→ EXERCISE DETAILS: Print the listing that follows, character for character.

(Beginning of DATA RECORDS)

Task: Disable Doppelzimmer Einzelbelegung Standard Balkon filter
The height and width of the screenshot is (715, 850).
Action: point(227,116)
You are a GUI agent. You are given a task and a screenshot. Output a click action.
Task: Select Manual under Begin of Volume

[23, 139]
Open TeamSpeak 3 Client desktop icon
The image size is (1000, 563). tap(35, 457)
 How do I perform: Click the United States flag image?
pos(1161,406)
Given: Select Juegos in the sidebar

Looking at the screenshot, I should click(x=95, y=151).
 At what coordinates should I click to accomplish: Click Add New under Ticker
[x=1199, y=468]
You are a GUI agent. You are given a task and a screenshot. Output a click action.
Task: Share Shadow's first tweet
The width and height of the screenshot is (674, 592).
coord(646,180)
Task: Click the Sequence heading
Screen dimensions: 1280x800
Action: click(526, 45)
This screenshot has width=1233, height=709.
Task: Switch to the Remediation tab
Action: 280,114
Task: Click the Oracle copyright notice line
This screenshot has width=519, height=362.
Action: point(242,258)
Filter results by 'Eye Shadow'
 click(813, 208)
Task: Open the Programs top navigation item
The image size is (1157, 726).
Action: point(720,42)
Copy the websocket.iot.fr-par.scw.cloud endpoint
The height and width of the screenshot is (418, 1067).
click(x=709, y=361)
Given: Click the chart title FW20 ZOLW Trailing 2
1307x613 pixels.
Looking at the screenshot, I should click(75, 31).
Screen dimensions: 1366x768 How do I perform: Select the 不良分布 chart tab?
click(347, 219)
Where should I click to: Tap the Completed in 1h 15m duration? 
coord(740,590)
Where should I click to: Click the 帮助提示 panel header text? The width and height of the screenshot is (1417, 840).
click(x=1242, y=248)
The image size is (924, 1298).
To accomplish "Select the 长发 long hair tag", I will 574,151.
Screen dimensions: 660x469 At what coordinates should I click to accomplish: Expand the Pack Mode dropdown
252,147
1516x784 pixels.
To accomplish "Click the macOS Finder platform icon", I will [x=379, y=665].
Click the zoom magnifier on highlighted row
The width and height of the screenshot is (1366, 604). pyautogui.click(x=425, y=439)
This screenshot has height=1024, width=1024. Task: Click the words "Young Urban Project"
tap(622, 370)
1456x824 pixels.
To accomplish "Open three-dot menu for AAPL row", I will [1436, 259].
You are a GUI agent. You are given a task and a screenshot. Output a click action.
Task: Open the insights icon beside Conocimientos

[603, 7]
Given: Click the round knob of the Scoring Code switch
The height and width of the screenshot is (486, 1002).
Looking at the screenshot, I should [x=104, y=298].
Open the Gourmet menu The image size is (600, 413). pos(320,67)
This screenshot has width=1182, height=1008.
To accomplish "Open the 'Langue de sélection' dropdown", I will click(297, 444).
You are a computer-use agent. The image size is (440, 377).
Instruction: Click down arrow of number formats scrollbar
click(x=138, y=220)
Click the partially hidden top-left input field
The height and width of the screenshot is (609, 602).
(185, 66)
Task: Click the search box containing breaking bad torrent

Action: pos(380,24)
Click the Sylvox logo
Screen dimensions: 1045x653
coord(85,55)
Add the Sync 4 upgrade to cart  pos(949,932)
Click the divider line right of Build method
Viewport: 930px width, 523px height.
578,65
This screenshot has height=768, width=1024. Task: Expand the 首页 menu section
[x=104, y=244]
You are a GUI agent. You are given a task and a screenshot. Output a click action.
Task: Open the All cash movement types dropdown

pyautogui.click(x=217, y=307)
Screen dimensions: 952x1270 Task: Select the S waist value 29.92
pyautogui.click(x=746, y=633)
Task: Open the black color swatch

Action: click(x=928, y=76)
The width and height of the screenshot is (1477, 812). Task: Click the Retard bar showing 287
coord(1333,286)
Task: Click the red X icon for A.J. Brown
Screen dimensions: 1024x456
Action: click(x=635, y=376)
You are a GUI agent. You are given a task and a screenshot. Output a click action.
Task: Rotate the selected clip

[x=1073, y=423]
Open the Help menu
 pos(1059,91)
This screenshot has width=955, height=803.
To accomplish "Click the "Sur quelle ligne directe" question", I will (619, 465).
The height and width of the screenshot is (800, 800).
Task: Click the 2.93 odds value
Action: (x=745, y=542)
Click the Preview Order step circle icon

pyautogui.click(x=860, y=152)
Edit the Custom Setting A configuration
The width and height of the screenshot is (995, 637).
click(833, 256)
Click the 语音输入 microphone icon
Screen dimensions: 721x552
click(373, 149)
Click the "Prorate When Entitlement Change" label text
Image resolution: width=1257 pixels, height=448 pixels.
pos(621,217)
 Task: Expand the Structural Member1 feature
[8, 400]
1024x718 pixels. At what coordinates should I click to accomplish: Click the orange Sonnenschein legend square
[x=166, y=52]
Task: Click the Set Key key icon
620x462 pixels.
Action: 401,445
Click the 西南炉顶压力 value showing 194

(End of DATA RECORDS)

→ TASK RESPONSE:
Task: Disable Doppelzimmer Einzelbelegung Standard Balkon filter
The height and width of the screenshot is (715, 850).
Action: point(227,116)
You are a GUI agent. You are given a task and a screenshot. Output a click action.
Task: Select Manual under Begin of Volume

[23, 139]
Open TeamSpeak 3 Client desktop icon
The image size is (1000, 563). tap(35, 457)
 How do I perform: Click the United States flag image?
pos(1161,406)
Given: Select Juegos in the sidebar

Looking at the screenshot, I should click(x=95, y=151).
 At what coordinates should I click to accomplish: Click Add New under Ticker
[x=1199, y=468]
You are a GUI agent. You are given a task and a screenshot. Output a click action.
Task: Share Shadow's first tweet
The width and height of the screenshot is (674, 592).
coord(646,180)
Task: Click the Sequence heading
Screen dimensions: 1280x800
Action: click(526, 45)
This screenshot has width=1233, height=709.
Task: Switch to the Remediation tab
Action: 280,114
Task: Click the Oracle copyright notice line
This screenshot has width=519, height=362.
Action: point(242,258)
Filter results by 'Eye Shadow'
 click(813, 208)
Task: Open the Programs top navigation item
The image size is (1157, 726).
Action: point(720,42)
Copy the websocket.iot.fr-par.scw.cloud endpoint
The height and width of the screenshot is (418, 1067).
click(x=709, y=361)
Given: Click the chart title FW20 ZOLW Trailing 2
1307x613 pixels.
Looking at the screenshot, I should click(75, 31).
Screen dimensions: 1366x768 How do I perform: Select the 不良分布 chart tab?
click(347, 219)
Where should I click to: Tap the Completed in 1h 15m duration? 
coord(740,590)
Where should I click to: Click the 帮助提示 panel header text? The width and height of the screenshot is (1417, 840).
click(x=1242, y=248)
The image size is (924, 1298).
To accomplish "Select the 长发 long hair tag", I will 574,151.
Screen dimensions: 660x469 At what coordinates should I click to accomplish: Expand the Pack Mode dropdown
252,147
1516x784 pixels.
To accomplish "Click the macOS Finder platform icon", I will [x=379, y=665].
Click the zoom magnifier on highlighted row
The width and height of the screenshot is (1366, 604). pyautogui.click(x=425, y=439)
This screenshot has height=1024, width=1024. Task: Click the words "Young Urban Project"
tap(622, 370)
1456x824 pixels.
To accomplish "Open three-dot menu for AAPL row", I will [1436, 259].
You are a GUI agent. You are given a task and a screenshot. Output a click action.
Task: Open the insights icon beside Conocimientos

[603, 7]
Given: Click the round knob of the Scoring Code switch
The height and width of the screenshot is (486, 1002).
Looking at the screenshot, I should [x=104, y=298].
Open the Gourmet menu The image size is (600, 413). pos(320,67)
This screenshot has width=1182, height=1008.
To accomplish "Open the 'Langue de sélection' dropdown", I will click(297, 444).
You are a computer-use agent. The image size is (440, 377).
Instruction: Click down arrow of number formats scrollbar
click(x=138, y=220)
Click the partially hidden top-left input field
The height and width of the screenshot is (609, 602).
(185, 66)
Task: Click the search box containing breaking bad torrent

Action: pos(380,24)
Click the Sylvox logo
Screen dimensions: 1045x653
coord(85,55)
Add the Sync 4 upgrade to cart  pos(949,932)
Click the divider line right of Build method
Viewport: 930px width, 523px height.
578,65
This screenshot has height=768, width=1024. Task: Expand the 首页 menu section
[x=104, y=244]
You are a GUI agent. You are given a task and a screenshot. Output a click action.
Task: Open the All cash movement types dropdown

pyautogui.click(x=217, y=307)
Screen dimensions: 952x1270 Task: Select the S waist value 29.92
pyautogui.click(x=746, y=633)
Task: Open the black color swatch

Action: click(x=928, y=76)
The width and height of the screenshot is (1477, 812). Task: Click the Retard bar showing 287
coord(1333,286)
Task: Click the red X icon for A.J. Brown
Screen dimensions: 1024x456
Action: click(x=635, y=376)
You are a GUI agent. You are given a task and a screenshot. Output a click action.
Task: Rotate the selected clip

[x=1073, y=423]
Open the Help menu
 pos(1059,91)
This screenshot has width=955, height=803.
To accomplish "Click the "Sur quelle ligne directe" question", I will (619, 465).
The height and width of the screenshot is (800, 800).
Task: Click the 2.93 odds value
Action: (x=745, y=542)
Click the Preview Order step circle icon

pyautogui.click(x=860, y=152)
Edit the Custom Setting A configuration
The width and height of the screenshot is (995, 637).
click(833, 256)
Click the 语音输入 microphone icon
Screen dimensions: 721x552
click(373, 149)
Click the "Prorate When Entitlement Change" label text
Image resolution: width=1257 pixels, height=448 pixels.
pos(621,217)
 Task: Expand the Structural Member1 feature
[8, 400]
1024x718 pixels. At what coordinates should I click to accomplish: Click the orange Sonnenschein legend square
[x=166, y=52]
Task: Click the Set Key key icon
620x462 pixels.
Action: 401,445
Click the 西南炉顶压力 value showing 194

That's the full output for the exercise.